Though I was miserable, I so loved the thing of being a young adult who believed that I would go far, if only I put my shoulder to it. Oh, my god: the guy I would marry! the work I would do! The success! The success!
Not. Turns out that, at my age, you’re doing well if you can, as Russell Crowe once said to me, “keep up with the apologies.” And the tricky/funny thing is that, as I do more and more damage to my relationships, and get more and more horrendously painful feedback, I just get worse! I think that honesty is a virtue that I will not compromise.
This could get deep, but my eggs are getting cold and I have to practice. Or think about practicing, at least.
So my mind doesn’t function the way it used to, and now, in order to remember anything, I have to be reminded.

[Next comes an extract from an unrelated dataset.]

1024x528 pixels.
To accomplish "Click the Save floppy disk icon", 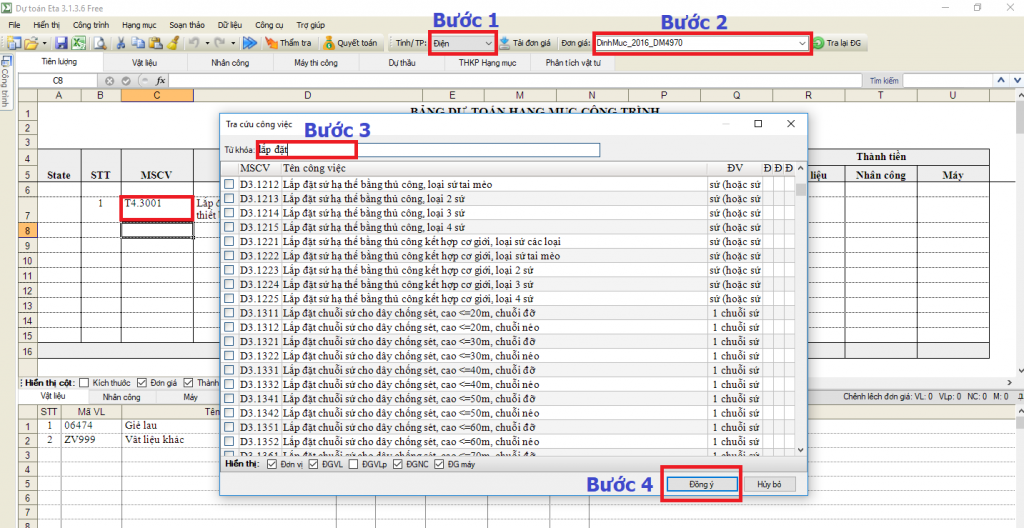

That is, I go along dumbly mostly, living by habit (set the alarm, sleep, wake up—coffee first, or shower?—get in car, drive, work, come home, eat, suffer for several hours, set alarm…), until someone says something that triggers a memory, and, bam!, the routine is suddenly broken, and I’m back at a time when there was another routine! How nice that they’re different!
Anyway. So the heat was off at the yoga studio this morning (I was home—suffering, but enjoying having a morning), and someone called me to tell me. So I called the landlord, and he said that he’d have someone come over. Then he said that he was going to have them install the “simplest” thermostat, so that we would be able to use it. “No complex switches, and programming times,” which would just confuse us.
Oh, my god, it came rushing back: men in the nineteen-seventies. It’s been a long time since someone talked to me like that—like I was incapable of working a thermostat. (OK, Jim, this is just me entertaining myself—I like you: you’re a good guy.) But it used to happen all the time back then, this assumption that I was…what was it? Stupid? It might not have been so bad if I weren’t actually smart. I told the landlord that I was able to work a thermostat, and he said, “No, no—not you: but the others,” or something like that. The others are fucking brilliant, __________.*
I loved it, back in the day, on some level: all that crazy condescension by so many men I met. On some level it really stoked my own sense of superiority, along with my rage. And you know what? Someday I’d show them.
But, it didn’t turn out that way. Turned out that I had, by necessity, to become a pacifist, and try to learn to tame my mind for the benefit of beings. Sigh. And really, the farthest I’ve gotten is being able to look at my rage sometimes, and not get too, too caught up in it—that is, only a little caught up.**
So. That’s the news from East Marion: where life has lead so far.
**I’m not mad at men as a category anymore, just to be clear (Rod).